Copy the lines below word for word, keeping every one of them.

** BEGIN **

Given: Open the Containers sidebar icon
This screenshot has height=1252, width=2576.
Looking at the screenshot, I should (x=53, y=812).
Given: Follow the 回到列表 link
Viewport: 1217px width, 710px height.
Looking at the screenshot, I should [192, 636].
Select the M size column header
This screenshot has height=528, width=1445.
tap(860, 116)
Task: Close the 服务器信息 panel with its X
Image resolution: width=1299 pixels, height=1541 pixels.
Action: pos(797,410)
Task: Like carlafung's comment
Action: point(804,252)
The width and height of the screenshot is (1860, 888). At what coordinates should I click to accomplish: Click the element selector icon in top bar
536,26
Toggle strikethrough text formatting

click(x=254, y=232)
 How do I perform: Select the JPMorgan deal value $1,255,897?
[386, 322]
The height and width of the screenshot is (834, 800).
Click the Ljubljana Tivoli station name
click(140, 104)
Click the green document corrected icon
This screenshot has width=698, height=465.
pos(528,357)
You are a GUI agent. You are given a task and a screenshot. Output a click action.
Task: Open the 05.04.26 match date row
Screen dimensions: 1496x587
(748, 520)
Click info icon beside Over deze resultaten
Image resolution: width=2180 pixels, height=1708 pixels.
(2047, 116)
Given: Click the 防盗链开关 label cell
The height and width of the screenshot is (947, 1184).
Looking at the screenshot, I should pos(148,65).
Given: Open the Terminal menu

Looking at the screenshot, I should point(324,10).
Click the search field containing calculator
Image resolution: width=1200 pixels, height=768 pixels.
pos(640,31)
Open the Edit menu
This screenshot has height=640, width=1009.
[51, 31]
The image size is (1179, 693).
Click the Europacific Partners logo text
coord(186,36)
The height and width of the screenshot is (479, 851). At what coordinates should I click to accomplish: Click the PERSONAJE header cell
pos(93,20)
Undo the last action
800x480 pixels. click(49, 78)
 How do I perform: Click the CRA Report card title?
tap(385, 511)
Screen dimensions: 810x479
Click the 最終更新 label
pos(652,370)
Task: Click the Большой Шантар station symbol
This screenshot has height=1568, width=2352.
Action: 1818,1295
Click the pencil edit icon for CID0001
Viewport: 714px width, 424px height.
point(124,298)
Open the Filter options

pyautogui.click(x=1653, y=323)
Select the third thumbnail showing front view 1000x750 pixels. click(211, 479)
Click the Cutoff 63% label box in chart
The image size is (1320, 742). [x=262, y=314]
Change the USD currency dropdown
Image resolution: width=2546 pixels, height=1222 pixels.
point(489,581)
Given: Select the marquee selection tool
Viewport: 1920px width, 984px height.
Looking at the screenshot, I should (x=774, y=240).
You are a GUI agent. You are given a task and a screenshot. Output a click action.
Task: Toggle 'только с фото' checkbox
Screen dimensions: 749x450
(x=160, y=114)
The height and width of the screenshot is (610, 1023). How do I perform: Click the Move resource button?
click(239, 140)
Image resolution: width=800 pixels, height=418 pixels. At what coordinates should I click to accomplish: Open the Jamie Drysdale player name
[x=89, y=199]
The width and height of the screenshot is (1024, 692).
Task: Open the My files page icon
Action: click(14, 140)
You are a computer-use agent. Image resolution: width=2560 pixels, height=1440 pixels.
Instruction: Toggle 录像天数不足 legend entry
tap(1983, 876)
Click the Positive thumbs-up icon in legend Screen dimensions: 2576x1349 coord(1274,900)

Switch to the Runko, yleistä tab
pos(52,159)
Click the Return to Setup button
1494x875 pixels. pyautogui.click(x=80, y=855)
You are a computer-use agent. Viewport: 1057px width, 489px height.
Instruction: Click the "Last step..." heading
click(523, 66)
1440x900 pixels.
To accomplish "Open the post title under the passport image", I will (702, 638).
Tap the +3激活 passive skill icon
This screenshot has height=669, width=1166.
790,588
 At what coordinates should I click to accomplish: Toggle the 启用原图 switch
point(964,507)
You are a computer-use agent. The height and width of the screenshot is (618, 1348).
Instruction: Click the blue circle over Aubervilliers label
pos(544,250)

** END **

Result of the exercise:
Given: Open the Containers sidebar icon
This screenshot has height=1252, width=2576.
Looking at the screenshot, I should (x=53, y=812).
Given: Follow the 回到列表 link
Viewport: 1217px width, 710px height.
Looking at the screenshot, I should [192, 636].
Select the M size column header
This screenshot has height=528, width=1445.
tap(860, 116)
Task: Close the 服务器信息 panel with its X
Image resolution: width=1299 pixels, height=1541 pixels.
Action: pos(797,410)
Task: Like carlafung's comment
Action: point(804,252)
The width and height of the screenshot is (1860, 888). At what coordinates should I click to accomplish: Click the element selector icon in top bar
536,26
Toggle strikethrough text formatting

click(x=254, y=232)
 How do I perform: Select the JPMorgan deal value $1,255,897?
[386, 322]
The height and width of the screenshot is (834, 800).
Click the Ljubljana Tivoli station name
click(140, 104)
Click the green document corrected icon
This screenshot has width=698, height=465.
pos(528,357)
You are a GUI agent. You are given a task and a screenshot. Output a click action.
Task: Open the 05.04.26 match date row
Screen dimensions: 1496x587
(748, 520)
Click info icon beside Over deze resultaten
Image resolution: width=2180 pixels, height=1708 pixels.
(2047, 116)
Given: Click the 防盗链开关 label cell
The height and width of the screenshot is (947, 1184).
Looking at the screenshot, I should pos(148,65).
Given: Open the Terminal menu

Looking at the screenshot, I should point(324,10).
Click the search field containing calculator
Image resolution: width=1200 pixels, height=768 pixels.
pos(640,31)
Open the Edit menu
This screenshot has height=640, width=1009.
[51, 31]
The image size is (1179, 693).
Click the Europacific Partners logo text
coord(186,36)
The height and width of the screenshot is (479, 851). At what coordinates should I click to accomplish: Click the PERSONAJE header cell
pos(93,20)
Undo the last action
800x480 pixels. click(49, 78)
 How do I perform: Click the CRA Report card title?
tap(385, 511)
Screen dimensions: 810x479
Click the 最終更新 label
pos(652,370)
Task: Click the Большой Шантар station symbol
This screenshot has height=1568, width=2352.
Action: 1818,1295
Click the pencil edit icon for CID0001
Viewport: 714px width, 424px height.
point(124,298)
Open the Filter options

pyautogui.click(x=1653, y=323)
Select the third thumbnail showing front view 1000x750 pixels. click(211, 479)
Click the Cutoff 63% label box in chart
The image size is (1320, 742). [x=262, y=314]
Change the USD currency dropdown
Image resolution: width=2546 pixels, height=1222 pixels.
point(489,581)
Given: Select the marquee selection tool
Viewport: 1920px width, 984px height.
Looking at the screenshot, I should (x=774, y=240).
You are a GUI agent. You are given a task and a screenshot. Output a click action.
Task: Toggle 'только с фото' checkbox
Screen dimensions: 749x450
(x=160, y=114)
The height and width of the screenshot is (610, 1023). How do I perform: Click the Move resource button?
click(239, 140)
Image resolution: width=800 pixels, height=418 pixels. At what coordinates should I click to accomplish: Open the Jamie Drysdale player name
[x=89, y=199]
The width and height of the screenshot is (1024, 692).
Task: Open the My files page icon
Action: click(14, 140)
You are a computer-use agent. Image resolution: width=2560 pixels, height=1440 pixels.
Instruction: Toggle 录像天数不足 legend entry
tap(1983, 876)
Click the Positive thumbs-up icon in legend Screen dimensions: 2576x1349 coord(1274,900)

Switch to the Runko, yleistä tab
pos(52,159)
Click the Return to Setup button
1494x875 pixels. pyautogui.click(x=80, y=855)
You are a computer-use agent. Viewport: 1057px width, 489px height.
Instruction: Click the "Last step..." heading
click(523, 66)
1440x900 pixels.
To accomplish "Open the post title under the passport image", I will (702, 638).
Tap the +3激活 passive skill icon
This screenshot has height=669, width=1166.
790,588
 At what coordinates should I click to accomplish: Toggle the 启用原图 switch
point(964,507)
You are a computer-use agent. The height and width of the screenshot is (618, 1348).
Instruction: Click the blue circle over Aubervilliers label
pos(544,250)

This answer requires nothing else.